The copy you return must begin at the line containing "Help (130, 569)" and end at the final line of the listing below, with every picture left out.

* _INPUT DATA_:
• • • • • • •

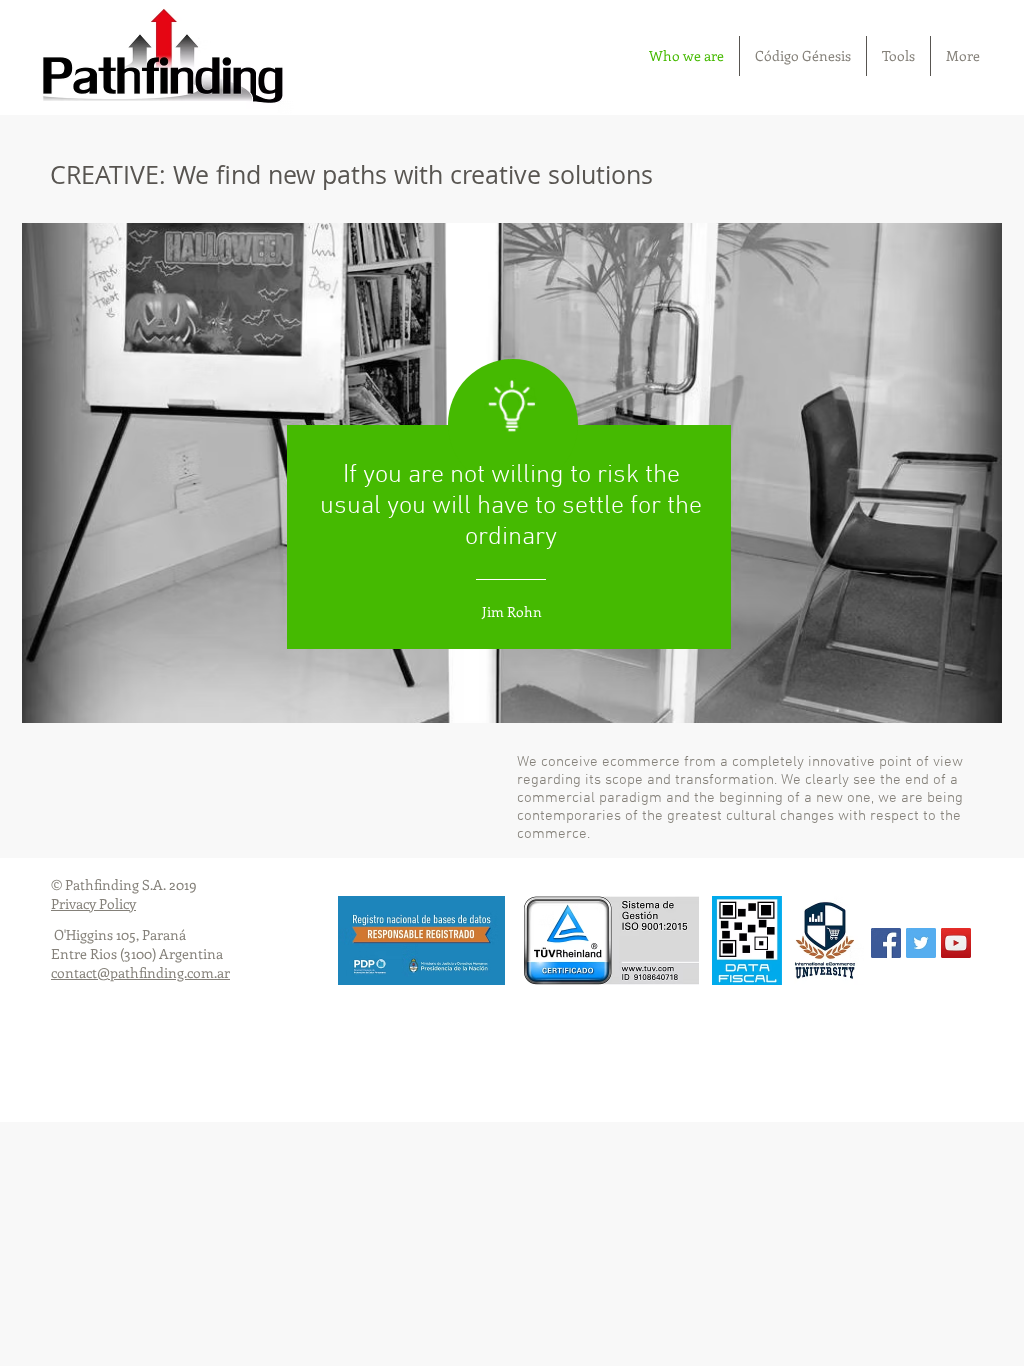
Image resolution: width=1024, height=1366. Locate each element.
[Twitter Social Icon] (921, 943)
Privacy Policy (93, 903)
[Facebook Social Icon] (886, 943)
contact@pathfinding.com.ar (140, 972)
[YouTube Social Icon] (956, 943)
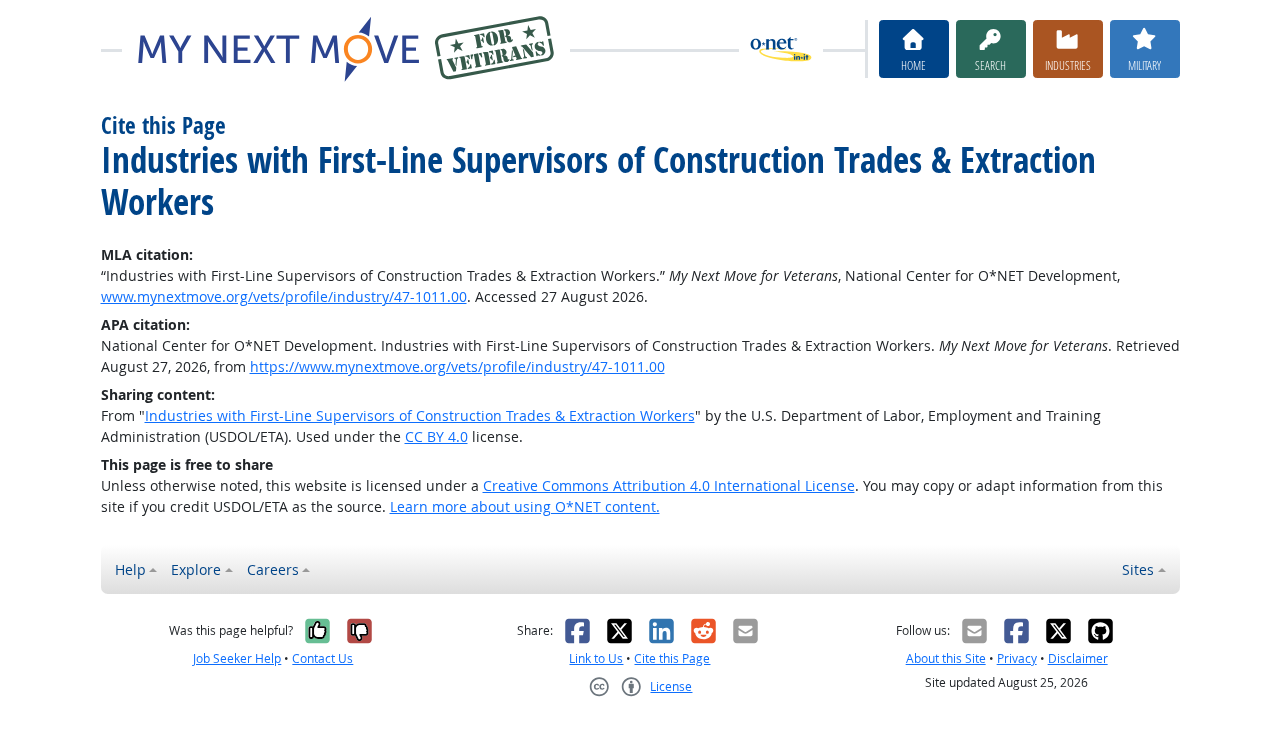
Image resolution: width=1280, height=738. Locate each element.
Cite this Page (672, 658)
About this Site (946, 658)
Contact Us (322, 658)
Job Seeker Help (237, 658)
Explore (196, 569)
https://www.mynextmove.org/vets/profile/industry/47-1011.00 (457, 366)
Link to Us (596, 658)
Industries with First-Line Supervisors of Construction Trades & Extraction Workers (420, 415)
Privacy (1017, 658)
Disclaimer (1078, 658)
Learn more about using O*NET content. (525, 506)
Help (130, 569)
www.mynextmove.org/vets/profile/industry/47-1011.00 (284, 296)
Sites (1138, 569)
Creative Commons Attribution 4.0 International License (669, 485)
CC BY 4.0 (436, 436)
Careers (273, 569)
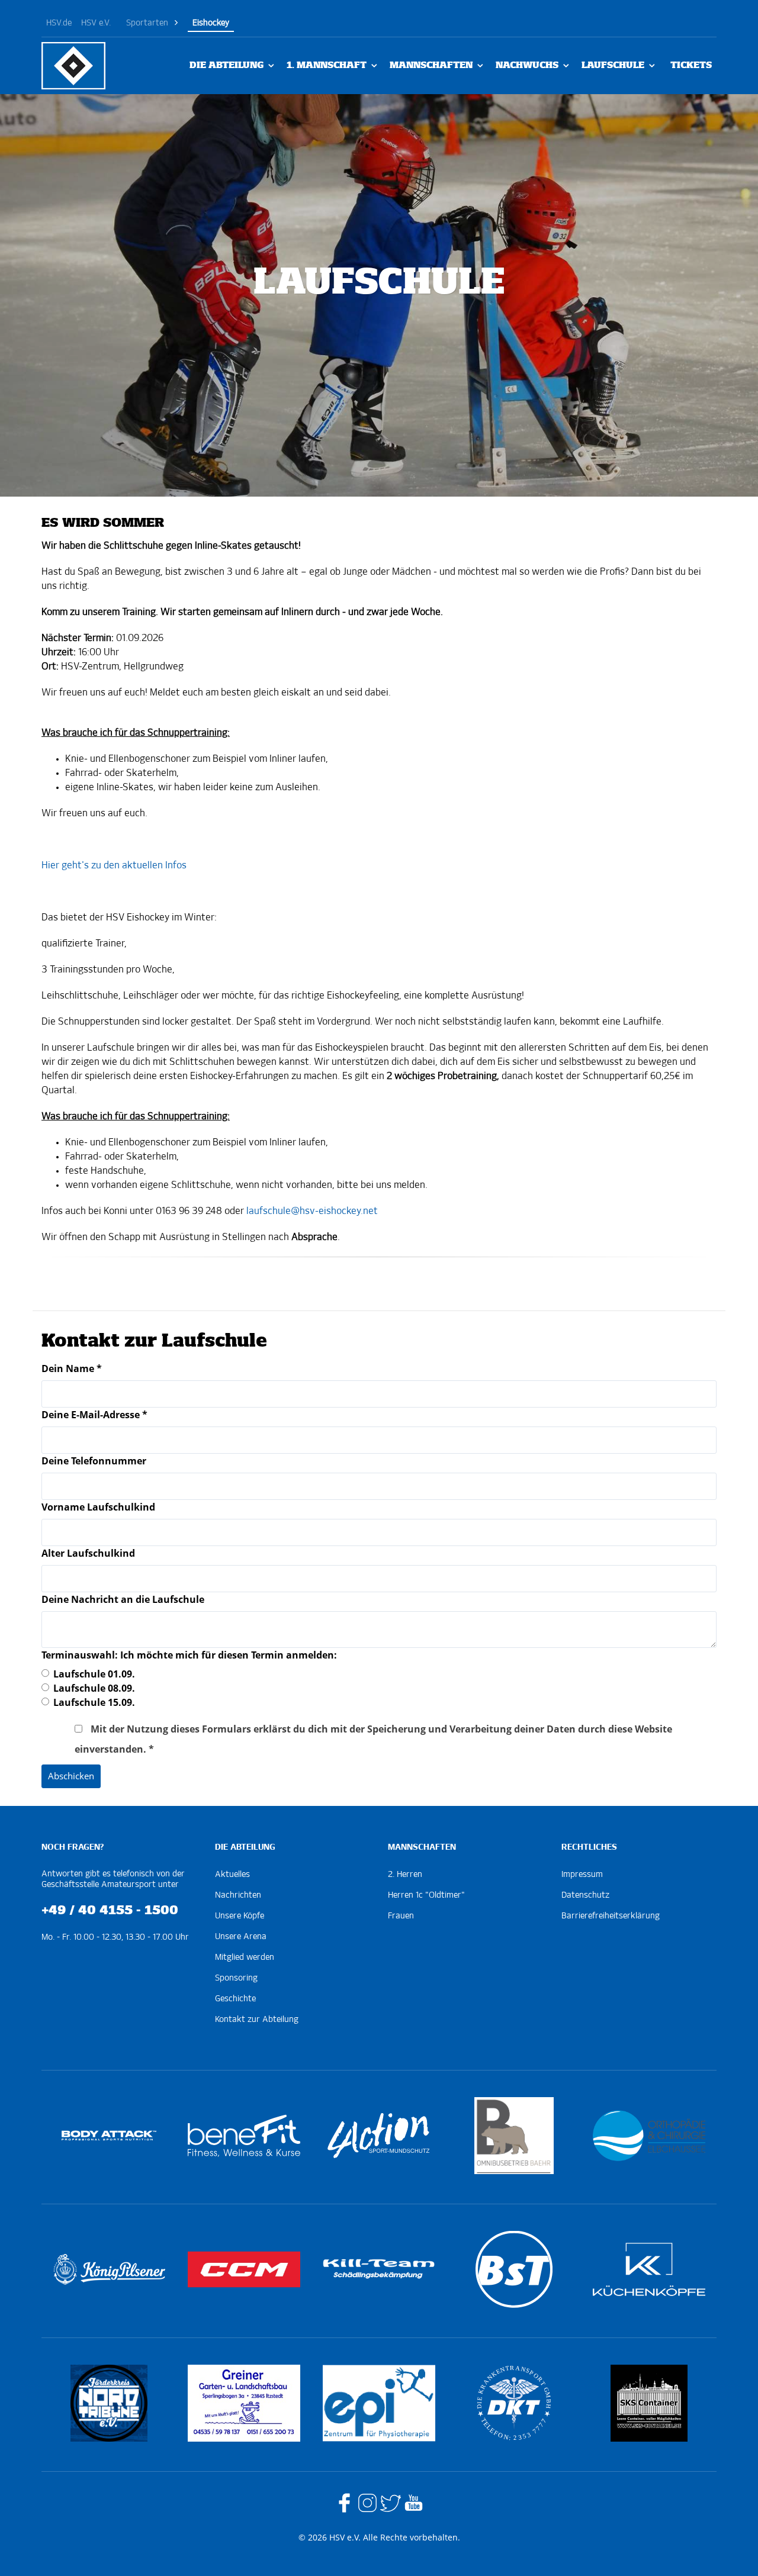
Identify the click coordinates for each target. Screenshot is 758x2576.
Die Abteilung (227, 65)
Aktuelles (232, 1874)
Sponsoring (236, 1978)
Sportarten (147, 23)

• • • • • • •

* _WORKED SOLUTION_:
Help (130, 569)
www.mynextmove.org/vets/profile/industry/47-1011.00 (284, 296)
Sites (1138, 569)
Creative Commons Attribution 4.0 International License (669, 485)
CC BY 4.0 (436, 436)
Careers (273, 569)
Identify the click coordinates for each target. Screenshot is 758x2576.
Die Abteilung (227, 65)
Aktuelles (232, 1874)
Sponsoring (236, 1978)
Sportarten (147, 23)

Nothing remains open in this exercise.